HUKUKA AYKIRI DELİL VE ADİL YARGILANMA HAKKI
Anayasa Mahkemesi, Avrupa İnsan
Hakları Mahkemesi’nin yerel mahkemelerin delil değerlendirilmesi ve kabul
edilebilirliğine ilişkin yetkilerinin denetiminin kural olarak AİHS m. 6
kapsamında yer almadığına dair görüşünü kabul etmektedir. Genel olarak durum bu
olmakla beraber, AİHM ve onun izinden giden AYM, hukuka aykırı delillerin
kullanılmasının belirli şartların gerçekleşmemesi durumunda adil yargılamayı
ihlal edebileceğini belirtmektedir.
Özel Hayatın Gizliliğini İhlal Ederek Elde
Edilen Hukuka Aykırı Deliller
Bir hukuka aykırı delile dayanılması durumunda özellikle, hukuka
aykırılığın, elde edilen delillerin gerçekliğini ve sıhhatini şüpheye düşürüp
düşürmediği incelenmelidir.[1]
Delillerin sıhhati, gerçekliği veya güvenilirliği konusunda şüphe doğuran
haklı sebepler mevcut değilse, yani delil, kuvvetli ve güvenilir nitelikte ise,
baskı, zorlama, tuzak, kışkırtma, hile gibi yargılamayı lekeleyecek yöntemlerle
elde edilmemiş olması koşuluyla[2],
hükme esas alınabilecektir. Hatta delil güvenilir nitelikte ise hukuka aykırı
olarak elde edilmiş olsa bile tek başına hükme esas alınması adil yargılanma
hakkını ihlal etmez.[3]
Eğer delillerin sıhhati, gerçekliği veya güvenilirliği konusunda şüphe doğuran
haklı sebeplerin mevcut olduğu durumda, yine delilin baskı, zorlama, tuzak,
kışkırtma, hile gibi yargılamayı lekeleyecek yöntemlerle elde edilmemiş olması gerekmektedir.
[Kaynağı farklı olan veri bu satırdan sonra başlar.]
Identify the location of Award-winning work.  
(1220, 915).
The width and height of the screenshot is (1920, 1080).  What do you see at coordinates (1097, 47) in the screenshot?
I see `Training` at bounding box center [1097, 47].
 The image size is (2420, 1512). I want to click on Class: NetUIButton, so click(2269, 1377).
Ayrıca ilgili delil konusunda ortaya çıkan şüphenin, yan deliller aracılığıyla
giderilmiş olması ve sanığa delillerin güvenilirliğine ve gerçekliğine etkili
bir şekilde itiraz etme imkânının tanınmış olması, diğer bir deyişle bu
bağlamda sanığın savunma hakkının ihlal edilmemiş olması gereklidir.[4]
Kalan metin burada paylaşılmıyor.